Reconhecemos as diferentes camadas de opressão e, particularmente, a opressão das mulheres. Mas nós, no NPA, estamos integrados como um na luta contra um opressor comum”.
Jellyn:
“Talvez para ganharmos experiência de todos. Para que possamos conhecer as características uns dos outros e diferentes classes e tribos se conhecerem”.
Como foi sua primeira experiência de combate? Você tem medo da morte?
Ka Mimi:
“Eu ainda não experimentei um encontro armado real. A experiência mais próxima que tive foi quando as tropas inimigas chegaram tão perto de nós que vimos no topo de uma colina. Nossa unidade foi capaz de manobrar o inimigo, mas eu estava muito nervosa naquela oportunidade. Disse a mim mesma para apenas confiar no comando. Aprendi a internalizar e superar o medo da morte na revolução e a pensar nisso como uma realidade na guerra. Nós (revolucionários) não estamos sem medo, apenas nos sentimos mais corajosos porque não estamos sozinhos. Temos camaradas conosco”.
Jellyn:
“Emboscada, novembro de 2018. Isso foi em resposta ao apelo da região por ofensivas táticas coordenadas. Depois de cerca de uma hora de troca de tiros, 17 elementos do 66º IB foram mortos. Mas também tivemos 1 KIA (morto em ação). Mas não tive medo, minha postura permaneceu firme. Eu entendo que isso faz parte de nossos sacrifícios para alcançar a vitória.
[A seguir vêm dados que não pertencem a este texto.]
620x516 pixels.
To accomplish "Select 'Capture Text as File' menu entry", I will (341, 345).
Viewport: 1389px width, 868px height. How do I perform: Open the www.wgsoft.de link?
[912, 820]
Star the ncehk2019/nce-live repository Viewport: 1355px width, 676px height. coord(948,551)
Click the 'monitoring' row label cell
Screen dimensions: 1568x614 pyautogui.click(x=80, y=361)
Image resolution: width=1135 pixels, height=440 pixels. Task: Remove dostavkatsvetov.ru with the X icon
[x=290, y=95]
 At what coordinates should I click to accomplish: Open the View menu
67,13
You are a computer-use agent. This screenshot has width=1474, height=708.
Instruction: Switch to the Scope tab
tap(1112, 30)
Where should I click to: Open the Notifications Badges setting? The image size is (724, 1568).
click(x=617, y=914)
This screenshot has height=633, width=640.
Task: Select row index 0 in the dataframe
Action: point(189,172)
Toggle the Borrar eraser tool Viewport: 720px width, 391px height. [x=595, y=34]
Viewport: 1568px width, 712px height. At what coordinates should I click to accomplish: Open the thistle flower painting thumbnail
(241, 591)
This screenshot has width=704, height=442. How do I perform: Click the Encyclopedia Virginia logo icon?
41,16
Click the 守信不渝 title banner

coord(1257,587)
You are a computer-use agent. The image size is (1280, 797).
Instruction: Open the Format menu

Eu não tenho medo da morte. Se necessário, mas sendo cuidadosos, podemos prolongar nosso tempo para que possamos estar a serviço”.
Como as mulheres fora do NEP a veem? Quais são suas experiências?
Ka Mimi:
“Sempre me perguntam se sou capaz de suportar a vida de guerrilha carregando cargas pesadas e caminhando longas distâncias. Sempre me perguntam se meu rifle é pesado demais para mim e se consigo andar direito com meu corpo enorme. Acho que eles ficam surpresos ao ver mulheres lá dentro, suportando as dificuldades e sacrifícios, deixando seus filhos e filhas por uma causa maior”.
Jellyn:
“Há respeito, confiança e segurança. Eles me encorajam, me dizem para ficar segura, não ser pega, etc”.
Você tem alguma última palavra que deseja que digamos?
Ka Mimi:
“Acho que as mulheres têm que participar da revolução. Não podemos acabar com a opressão das mulheres se não podemos acabar com todas as formas de opressão de classe, etnia e raça. É por isso que temos que estar de mãos dadas com outros setores como os povos indígenas, trabalhadores, pescadores, camponeses e outros”.
Jellyn:
“Como mulher, do lado de fora, fui negligenciada pelo governo. Mas por dentro, sou respeitada. E agradeço ao Partido e ao Exército por me acordar”.